I didn't know how to deal with the $a^2$
What do you mean "find" this differential equation? Are you trying to solve it? Or are you trying to show that u1 and u2 are possible solutions?

karush

Well-known member
Yes sorry
Are $u^1$ and $u^2$ possible solutions
On the calculator I got
$${u}_{xx}=-\lambda^2\sin\left({\lambda x}\right)$$
So $\alpha$ disappeared

Last edited:

Prove It

Well-known member
MHB Math Helper
Yes sorry
Are $u^1$ and $u^2$ possible solutions
On the calculator I got
$${u}_{xx}=-\lambda^2\sin\left({\lambda x}\right)$$
So $\alpha$ disappeared
It can't disappear.
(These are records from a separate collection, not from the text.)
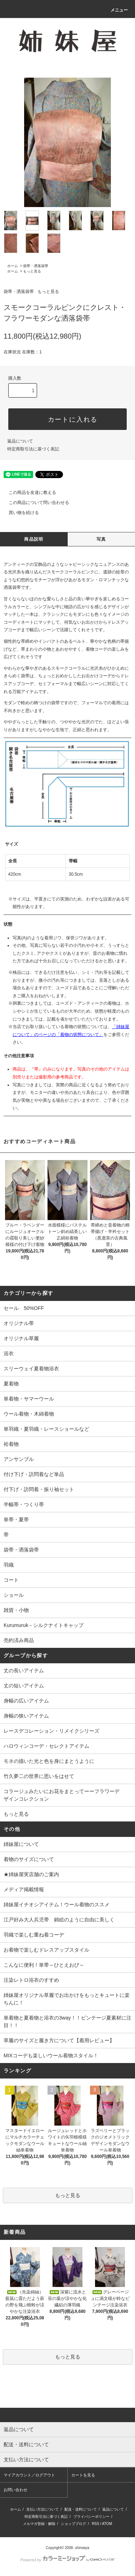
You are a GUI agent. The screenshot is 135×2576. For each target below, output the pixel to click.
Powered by (67, 2560)
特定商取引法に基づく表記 (33, 449)
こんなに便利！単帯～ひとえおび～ (44, 1965)
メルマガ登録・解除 (39, 2524)
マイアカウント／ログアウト (29, 2475)
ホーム (12, 266)
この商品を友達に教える (28, 492)
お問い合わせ (15, 2490)
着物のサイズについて (29, 1859)
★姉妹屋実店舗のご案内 (31, 1874)
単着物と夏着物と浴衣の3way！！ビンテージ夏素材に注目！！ (67, 2021)
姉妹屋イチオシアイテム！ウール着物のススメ (56, 1904)
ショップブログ (73, 2524)
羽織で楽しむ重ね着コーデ (34, 1935)
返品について (20, 441)
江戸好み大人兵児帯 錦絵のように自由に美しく (59, 1919)
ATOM (107, 2524)
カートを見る (83, 2475)
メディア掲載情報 (24, 1889)
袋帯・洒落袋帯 (35, 266)
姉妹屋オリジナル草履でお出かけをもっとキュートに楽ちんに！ (67, 1999)
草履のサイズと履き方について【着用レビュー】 (59, 2040)
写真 (101, 539)
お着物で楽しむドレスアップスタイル (46, 1950)
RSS (95, 2524)
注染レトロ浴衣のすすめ (31, 1980)
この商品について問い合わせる (34, 502)
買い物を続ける (19, 512)
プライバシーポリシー (91, 2516)
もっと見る (32, 271)
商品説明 (33, 539)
The entire \displaystyle \begin{align*} \sin{ \left( \lambda \, a\, t \right) } \end{align*} term is a constant when differentiating partially with respect to x.

karush

Well-known member
Since $u_{xx}=-\lambda^2 \sin\left({\lambda x}\right)\sin\left({a\lambda t}\right)$

and

$u_{tt}=-a^2 \lambda^2 \sin\left({\lambda x}\right)\sin\left({a\lambda t}\right)$

Then $a^2 u_{xx}=u_{tt }$
I hope

Prove It

Well-known member
MHB Math Helper
Since $u_{xx}=-\lambda^2 \sin\left({\lambda x}\right)\sin\left({a\lambda t}\right)$

and

$u_{tt}=-a^2 \lambda^2 \sin\left({\lambda x}\right)\sin\left({a\lambda t}\right)$

Then $a^2 u_{xx}=u_{tt }$
I hope
Yes that is correct

Can you do the other part of the question?